The ‘corruption plank’ has been well exploited by the Modi-government to justify the harsh stance taken on a number of issues perceived as off shoots of the corruption malaise, with the Indian banknote demonetization being one of them.

With claims by the government that the action would curtail the shadow economy and crack down on the use of illicit and counterfeit cash to fund various nefarious and illegal activities, taking all the 500 and 1000 currency notes of the Mahatma Gandhi series out of circulation however proved to be a damper for the Modi-ensemble.

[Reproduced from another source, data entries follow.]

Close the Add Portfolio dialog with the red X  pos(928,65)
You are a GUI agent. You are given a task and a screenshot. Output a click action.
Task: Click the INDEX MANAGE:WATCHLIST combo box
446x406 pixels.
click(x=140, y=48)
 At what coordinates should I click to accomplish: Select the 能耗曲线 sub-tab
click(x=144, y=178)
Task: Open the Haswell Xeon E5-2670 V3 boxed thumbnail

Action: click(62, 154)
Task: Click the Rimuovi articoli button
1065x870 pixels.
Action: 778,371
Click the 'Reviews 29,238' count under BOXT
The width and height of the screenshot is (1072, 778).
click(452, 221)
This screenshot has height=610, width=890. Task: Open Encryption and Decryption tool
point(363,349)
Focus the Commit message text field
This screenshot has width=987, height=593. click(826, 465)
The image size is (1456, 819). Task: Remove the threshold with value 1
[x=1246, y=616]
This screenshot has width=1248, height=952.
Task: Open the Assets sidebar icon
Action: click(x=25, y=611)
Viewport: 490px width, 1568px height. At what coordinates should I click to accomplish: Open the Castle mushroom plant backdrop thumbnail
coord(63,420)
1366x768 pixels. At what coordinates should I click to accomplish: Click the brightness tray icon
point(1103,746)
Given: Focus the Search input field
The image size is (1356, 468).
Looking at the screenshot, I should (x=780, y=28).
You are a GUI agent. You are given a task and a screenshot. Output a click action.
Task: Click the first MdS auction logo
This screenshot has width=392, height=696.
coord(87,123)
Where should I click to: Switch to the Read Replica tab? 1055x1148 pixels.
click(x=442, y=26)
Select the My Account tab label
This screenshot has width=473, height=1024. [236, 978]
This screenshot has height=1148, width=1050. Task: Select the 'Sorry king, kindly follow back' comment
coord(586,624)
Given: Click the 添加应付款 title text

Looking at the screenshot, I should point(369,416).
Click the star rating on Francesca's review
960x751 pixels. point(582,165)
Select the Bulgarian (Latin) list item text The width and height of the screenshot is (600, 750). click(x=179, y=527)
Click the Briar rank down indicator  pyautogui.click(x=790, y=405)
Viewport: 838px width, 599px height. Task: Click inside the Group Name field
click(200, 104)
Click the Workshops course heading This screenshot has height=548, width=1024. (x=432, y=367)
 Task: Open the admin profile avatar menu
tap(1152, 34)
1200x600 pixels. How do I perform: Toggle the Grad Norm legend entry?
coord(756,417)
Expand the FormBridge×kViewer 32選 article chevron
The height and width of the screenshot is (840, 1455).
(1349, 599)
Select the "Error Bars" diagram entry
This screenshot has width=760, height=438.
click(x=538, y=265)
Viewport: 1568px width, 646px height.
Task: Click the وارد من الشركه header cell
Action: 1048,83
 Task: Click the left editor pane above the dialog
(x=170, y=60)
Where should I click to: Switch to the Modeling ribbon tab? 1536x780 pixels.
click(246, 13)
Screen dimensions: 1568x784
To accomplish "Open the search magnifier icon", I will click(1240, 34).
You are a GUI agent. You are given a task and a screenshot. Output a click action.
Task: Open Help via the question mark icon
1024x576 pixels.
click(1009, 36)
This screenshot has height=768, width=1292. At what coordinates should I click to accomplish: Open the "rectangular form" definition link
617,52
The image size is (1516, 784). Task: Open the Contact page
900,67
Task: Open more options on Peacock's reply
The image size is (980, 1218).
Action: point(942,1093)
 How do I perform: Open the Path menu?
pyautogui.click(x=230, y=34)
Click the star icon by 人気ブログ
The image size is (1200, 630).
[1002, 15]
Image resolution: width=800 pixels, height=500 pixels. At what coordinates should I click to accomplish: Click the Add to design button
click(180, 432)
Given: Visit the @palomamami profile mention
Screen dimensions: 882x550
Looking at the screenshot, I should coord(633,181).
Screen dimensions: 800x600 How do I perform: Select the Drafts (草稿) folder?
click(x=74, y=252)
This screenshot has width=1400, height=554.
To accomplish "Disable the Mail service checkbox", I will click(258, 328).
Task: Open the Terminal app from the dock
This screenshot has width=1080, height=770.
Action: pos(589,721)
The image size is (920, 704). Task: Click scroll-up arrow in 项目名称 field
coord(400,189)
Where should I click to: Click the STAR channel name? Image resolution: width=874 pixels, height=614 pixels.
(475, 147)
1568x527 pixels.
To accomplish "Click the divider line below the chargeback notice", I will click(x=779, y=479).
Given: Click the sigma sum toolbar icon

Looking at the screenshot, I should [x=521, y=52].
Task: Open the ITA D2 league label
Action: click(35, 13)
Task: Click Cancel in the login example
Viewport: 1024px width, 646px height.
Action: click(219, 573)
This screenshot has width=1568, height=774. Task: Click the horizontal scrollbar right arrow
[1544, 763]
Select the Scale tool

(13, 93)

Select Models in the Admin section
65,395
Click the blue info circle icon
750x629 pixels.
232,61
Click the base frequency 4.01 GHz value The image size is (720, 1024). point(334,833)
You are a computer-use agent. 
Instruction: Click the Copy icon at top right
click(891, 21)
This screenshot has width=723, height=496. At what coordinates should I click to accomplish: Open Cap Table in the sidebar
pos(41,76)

In the meanwhile, a first-ever report on dubious deposits made in the wake of the 2016 notes ban has revealed that the country’s banks received an all-time high amount of fake currency and also detected an over 480 percent jump in suspicious transactions post demonetization.

India’s struggle with demonetization has apparently had far-reaching effects. As mentioned earlier, the cash-crunch experienced of late definitely seems to be a fall-out of the mahayaga as well.

The BJP-alliance at the centre is slowly but surely losing the trust of the middle and lower income class of the populace that actually formed the chunk of the voters which had envisioned a Ram Rajya under Modi.

If a cashless economy is what has been desired all along why hasn’t it been pursued in a more vigorous manner as is the practice with all the agendas that bear the distinct stamp of Modiji’s ‘strategic brilliance’ written all over them!

It is now being maintained that the cash crunch experienced in certain parts of the country is ‘one of the many teething problems for a cash-based economy which is trying to make a transition to a cashless economy’.

The slew of measures announced by the government to ease the cash crunch which underline the need to have cashless transactions by facilitating e-payments directly through banks and going digital by promoting the use of plastic money however fails to convince the public as paper money continues to remain the most reliable as far as dealings are concerned.     

No, not for the common man the luxuries of the plastic money!   That is not to say that digital transactions are to be shunned.

The contention that the consumer preference for cash accentuates the Indian mentality for evading taxes however contradicts itself considering that many of the countrymen still live on the fringes of the stipulated tax limits and naturally depend on cash for their survival.

The government appears to be in a hurry as if in just these five years it is envisioning an India shining. It could well be said that ever since the ‘installation’ of Modi as the nation’s Premier, Indians are being treated to a crash course in economics! ‘Demonetization and ‘Remonetization’ were never part of the normal terminology for the common man.

Reforms are to be ushered in gently. They should have gentle flow before getting entrenched in the mainstream. People need to gradually get used to the changes. A fiscal regimen enforced abruptly has never boded well for any economy.

But above all it is the compatibility with the changing times - and ordinances - for the common man that is the measure of good governance for any dispensation.